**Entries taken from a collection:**
[Start of section]

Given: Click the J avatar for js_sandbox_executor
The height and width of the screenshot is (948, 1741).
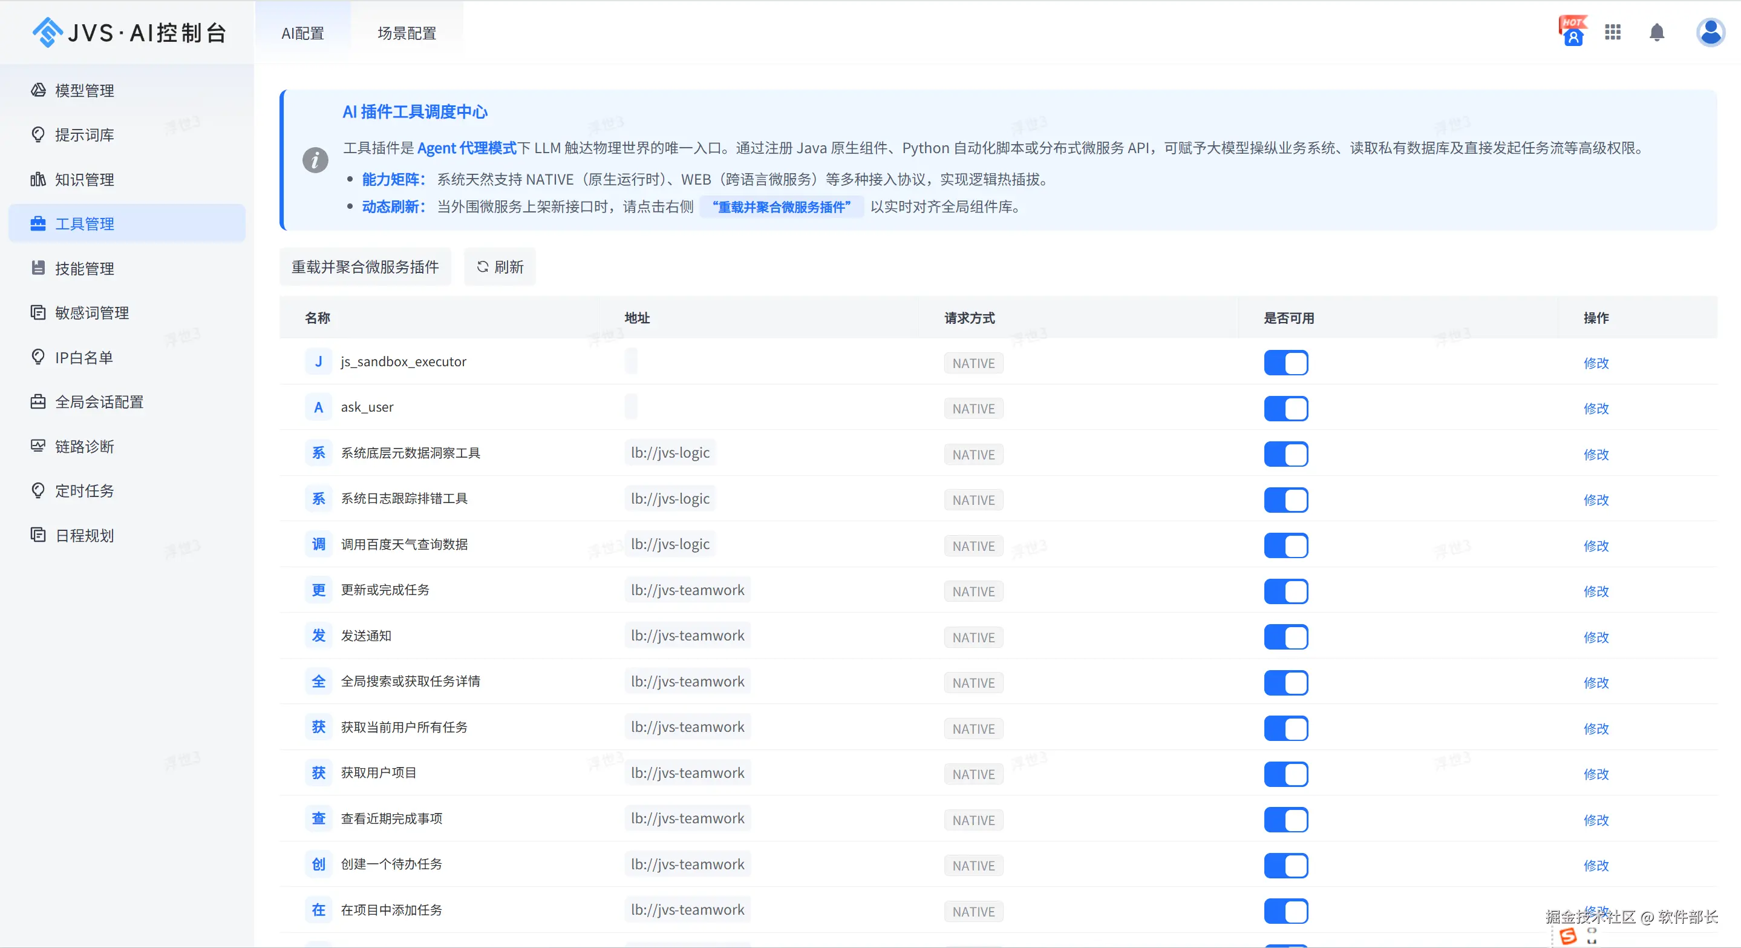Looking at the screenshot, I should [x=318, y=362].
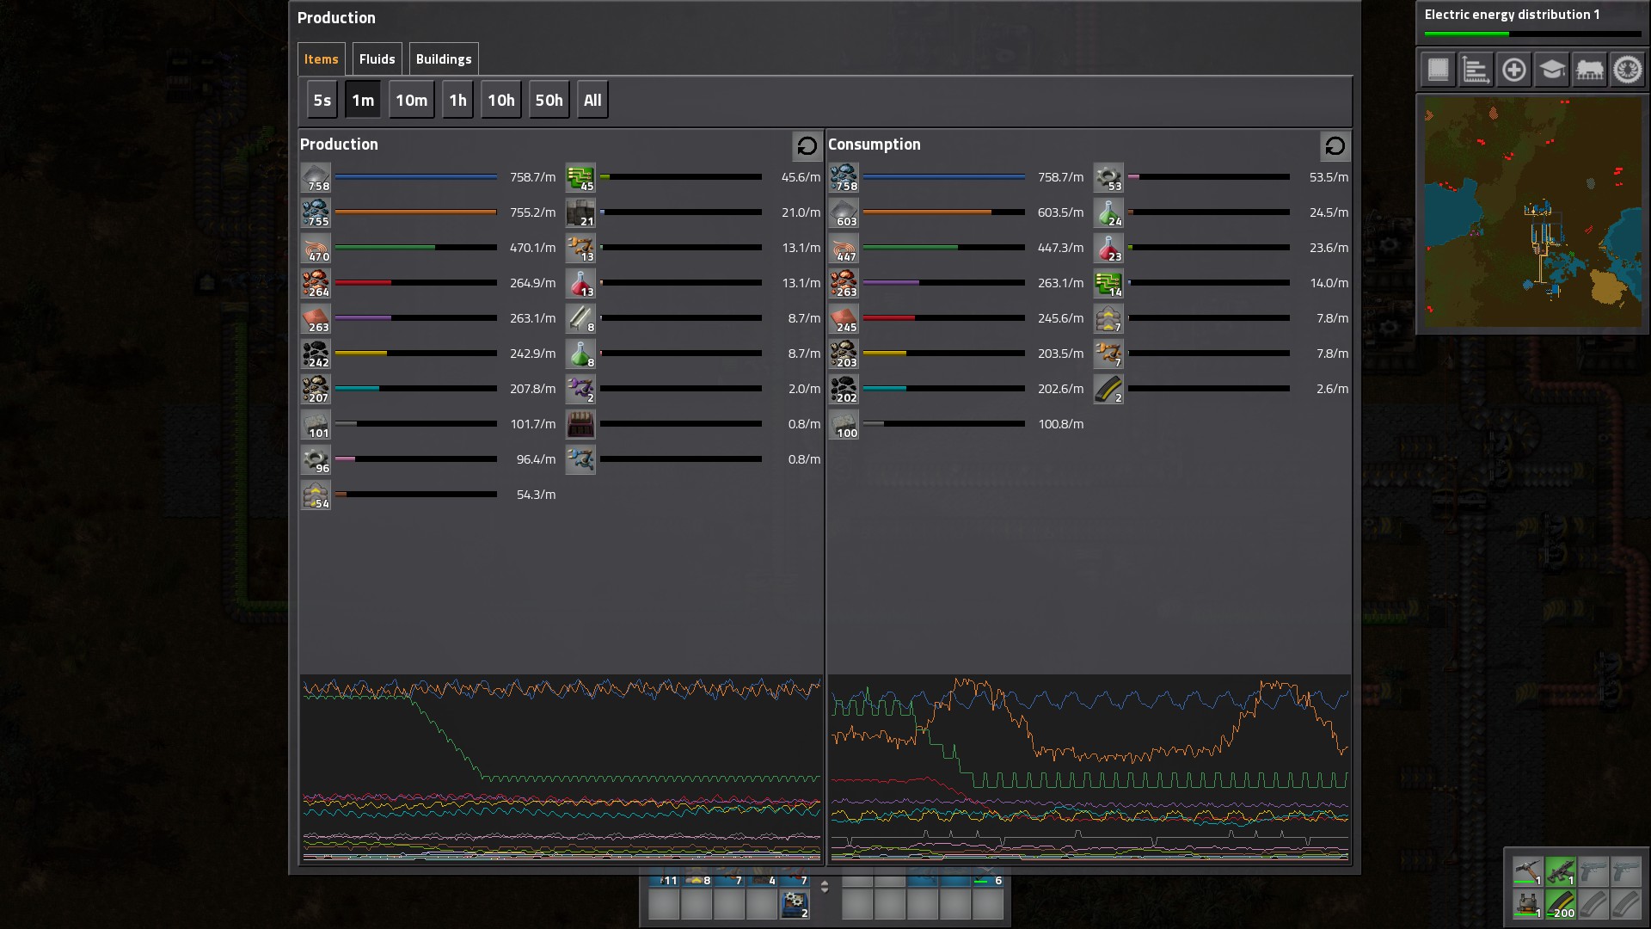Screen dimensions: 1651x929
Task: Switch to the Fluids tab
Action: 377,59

[End of section]

**BRIEF:**
Would you retype every line shown above exactly, leaving the pictures aside?

**ANSWER BOX:**
Given: Click the J avatar for js_sandbox_executor
The height and width of the screenshot is (948, 1741).
Looking at the screenshot, I should [x=318, y=362].
Screen dimensions: 1651x929
Task: Switch to the Fluids tab
Action: 377,59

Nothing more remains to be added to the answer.